Les jardins ouvriers de la rue Issanchou

par Chanchan

 

Voilà plus de soixante-dix ans qu’auraient été créés les jardins ouvriers de la rue Issanchou. Cent vingt lopins de terre nourricière sur près de quatre hectares que la commune de Montauban louerait pour une modeste somme aux familles les plus défavorisées depuis les années mille neuf cent quarante. Ces jardins seraient des oasis de verdure et de fleurs avec des cabanons, les gens y cultiveraient toutes sortes de légumes, y planteraient des fleurs, des plantes aromatiques et récolteraient multitude de fruits pour se nourrir. Ce serait un endroit qui fleurerait bon la campagne et où l’on valoriserait aussi la solidarité et tous les rites conviviaux en milieu urbain agrémenté par le chant des oiseaux et les bonnes odeurs de cuisine et de grillades. Les générations s’y réuniraient en toute occasion, pour les apéros, les repas, afin de déguster les produits issus de leur jardin pendant que les enfants joueraient. Les gens s’entraideraient, échangeraient, riraient et profiteraient de ce milieu paisible aux milles senteurs tout en respectant Dame nature. Chacun goûterait l’instant présent et serait heureux…
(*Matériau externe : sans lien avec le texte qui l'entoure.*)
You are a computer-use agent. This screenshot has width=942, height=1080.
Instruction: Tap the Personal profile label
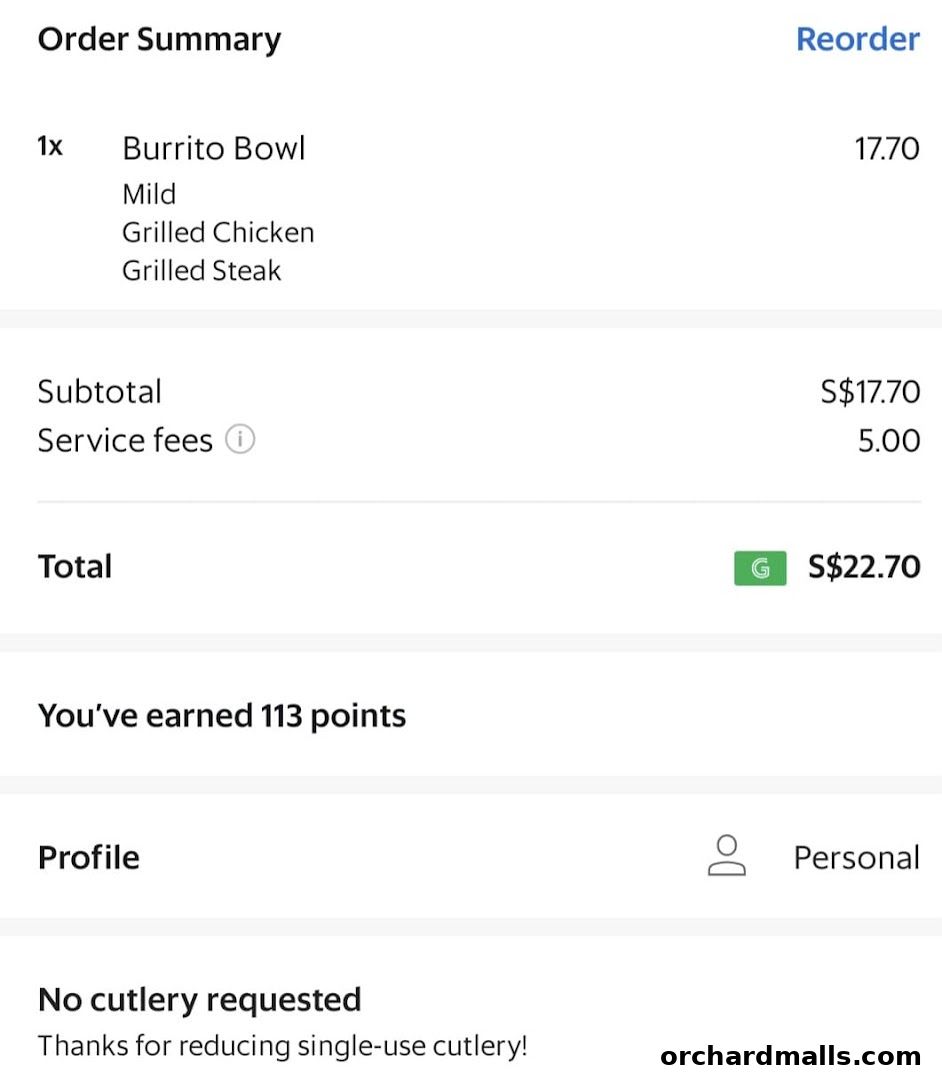[x=856, y=858]
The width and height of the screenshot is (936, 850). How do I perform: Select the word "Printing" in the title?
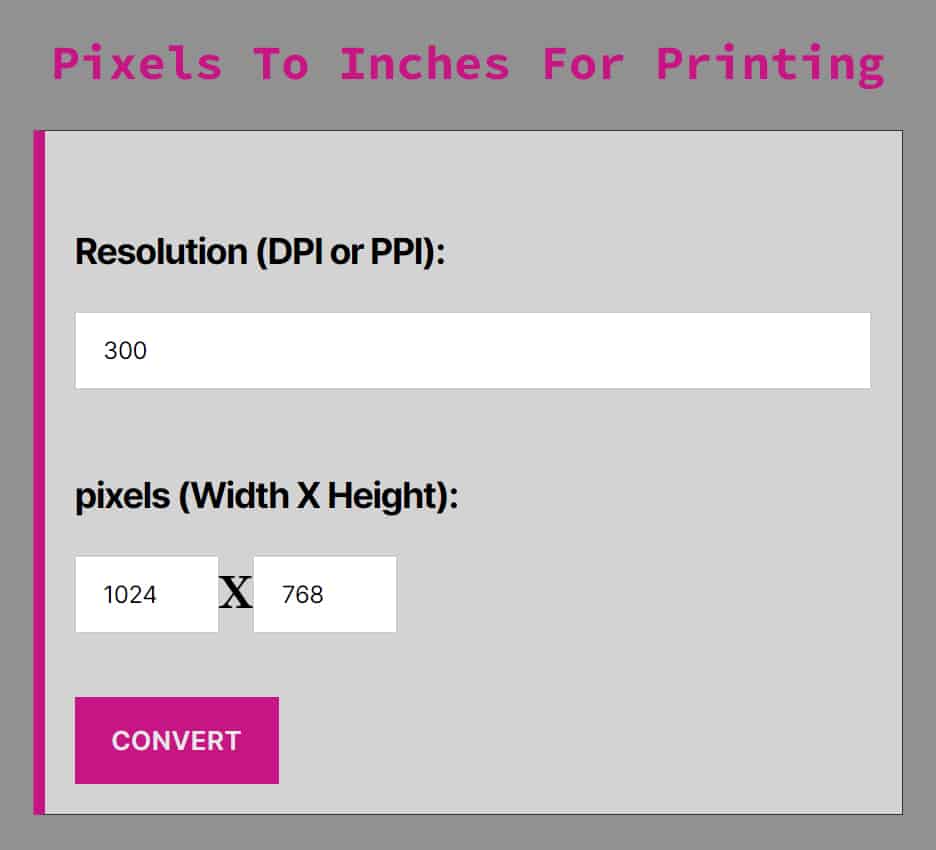(770, 64)
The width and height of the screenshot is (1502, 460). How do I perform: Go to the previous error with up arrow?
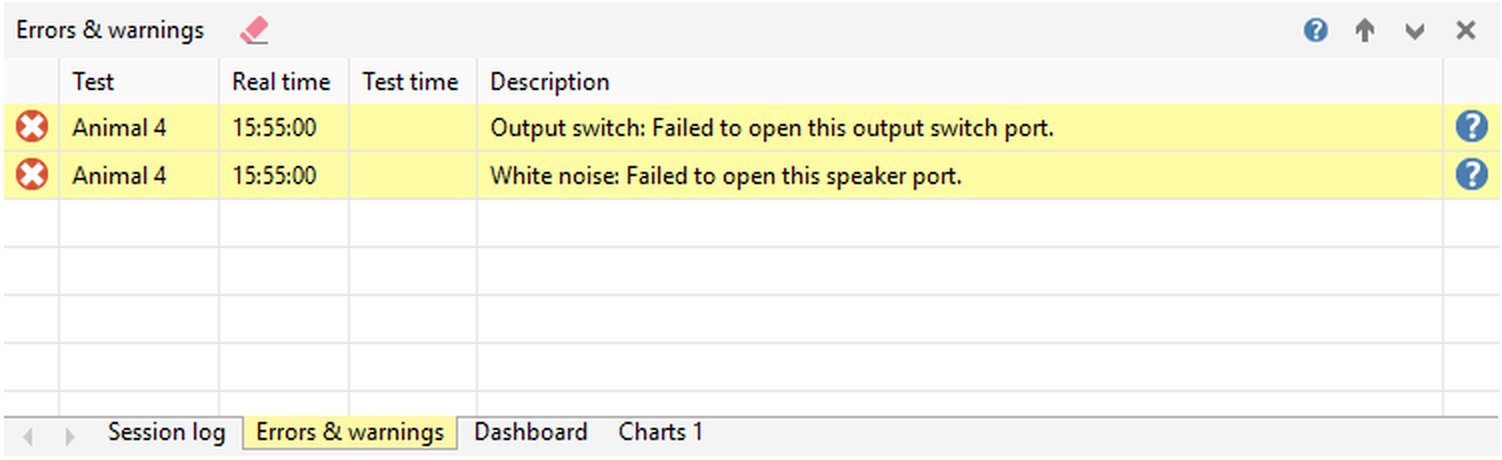[x=1365, y=31]
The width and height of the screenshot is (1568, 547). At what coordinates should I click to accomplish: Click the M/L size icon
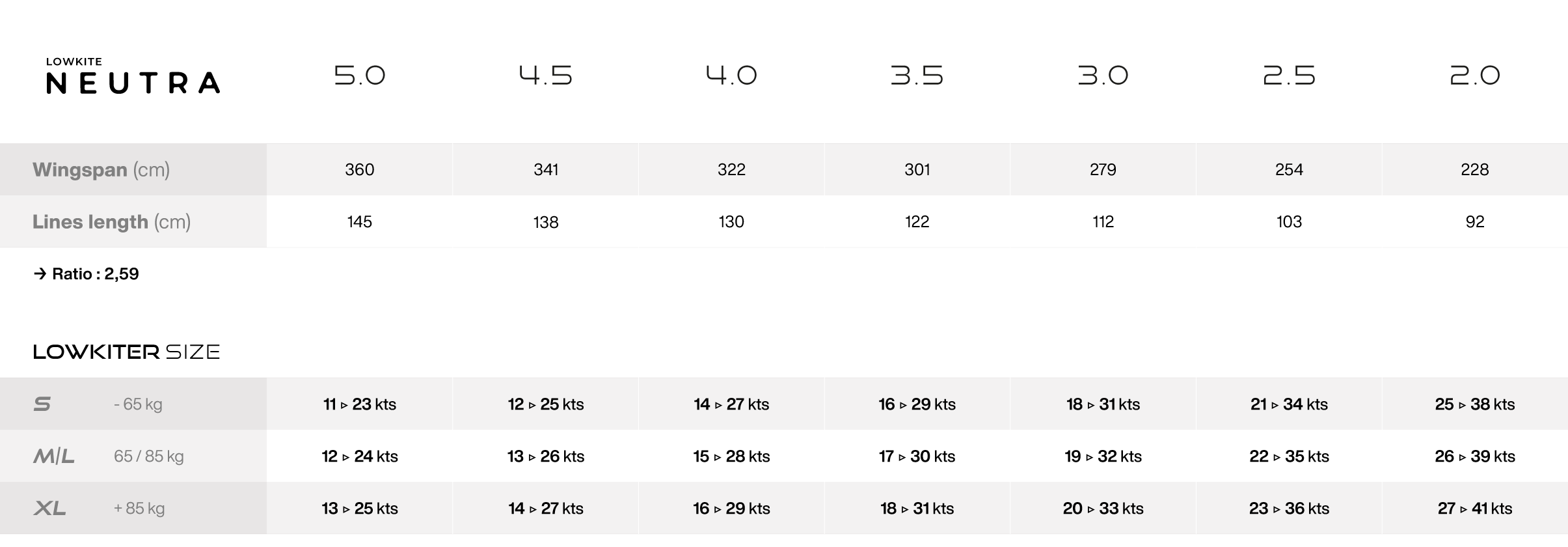[54, 456]
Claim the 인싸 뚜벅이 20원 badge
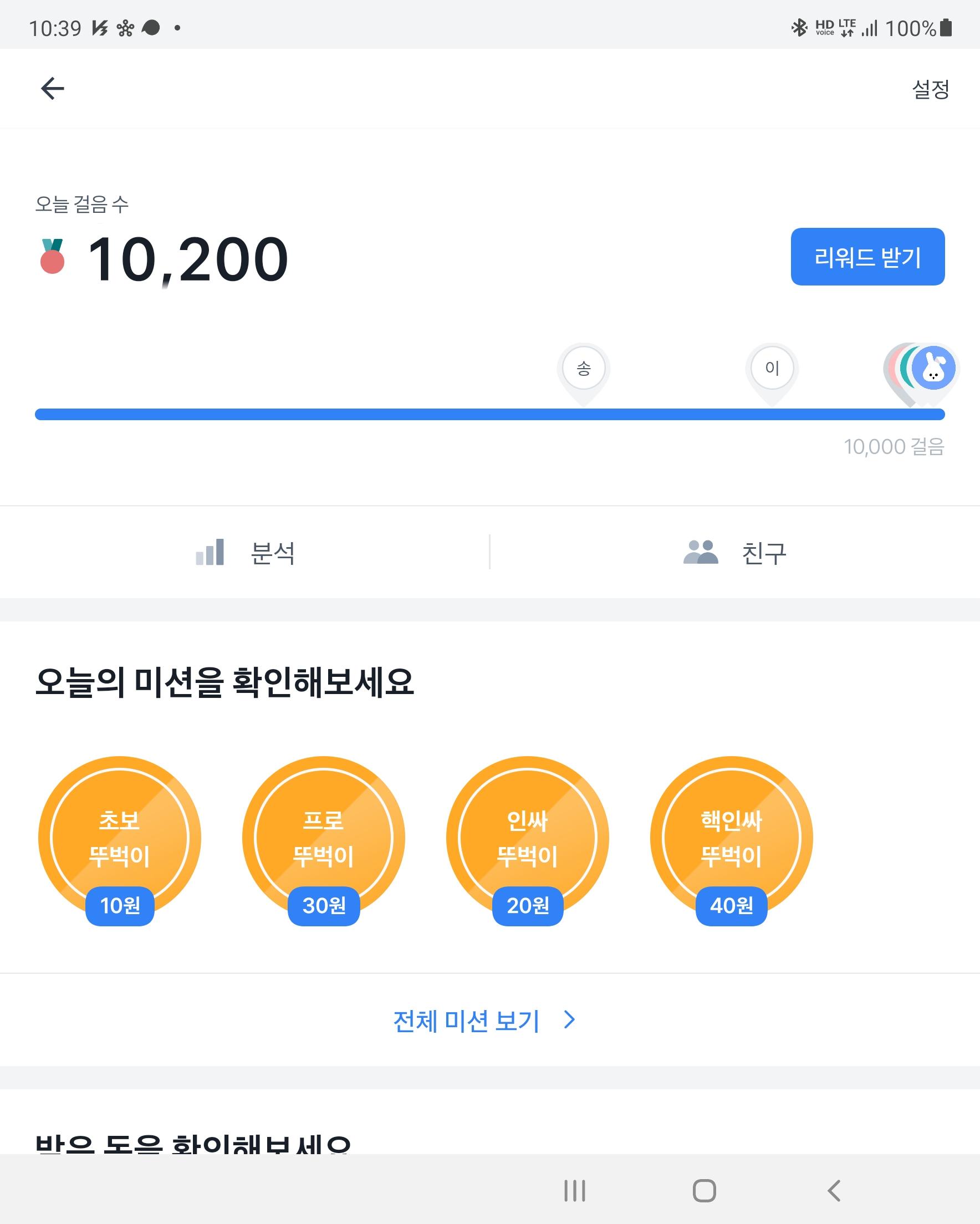980x1224 pixels. point(527,838)
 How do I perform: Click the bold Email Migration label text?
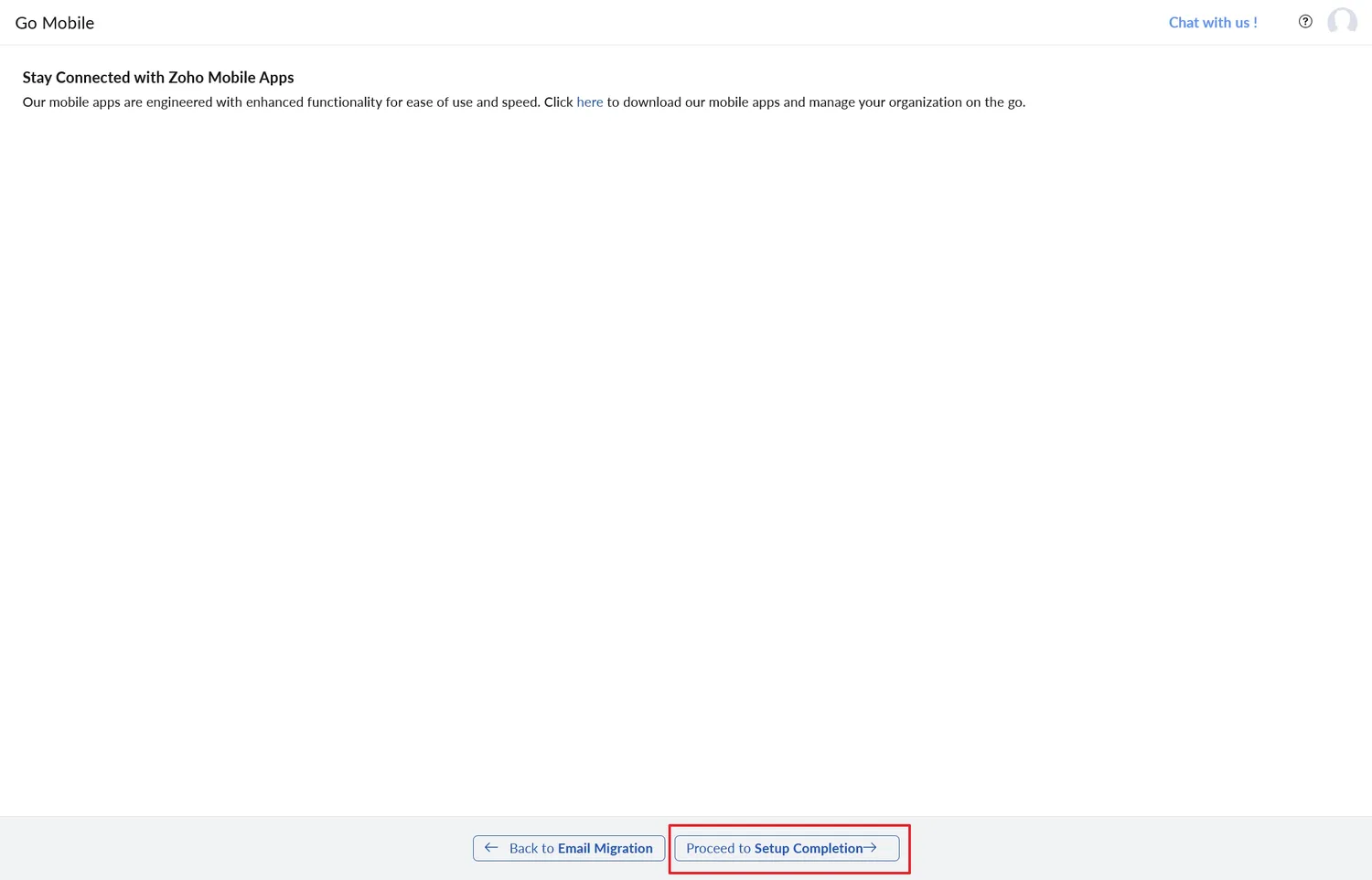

Tous les matins, Ferdinand se réveillerait à l’aube, s’habillerait de ses guenilles, ouvrirait la vieille fenêtre de sa cabane faite de bric et de broc plantée sur son lopin de terre, jardinerait, planterait, sèmerait et arroserait ses légumes et fleurs en compagnie des oiseaux, des lapins et chats du quartier. Ferdinand, orphelin de parents décimés par la grippe espagnole dans les années mille neuf cent vingt. Ferdinand toujours rejeté par les autres, Ferdinand le pestiféré que l’on devait éviter et isoler à tout prix pour ne pas être contaminé.

Il imaginerait que ses voisins le salueraient, lui souriraient, l’aideraient et qu’il pourrait en faire de même. Mais personne…

Il semblerait qu’il soit décédé dans l’anonymat et dans la solitude la plus totale, enterré au fond de son jardin, mais il paraîtrait qu’à cet endroit-là, tous les jours des oiseaux viendraient se percher sur la croix de bois pour y chanter et qu’une multitude de fleurs s’épanouiraient toute l’année en couronne pour lui rendre hommage.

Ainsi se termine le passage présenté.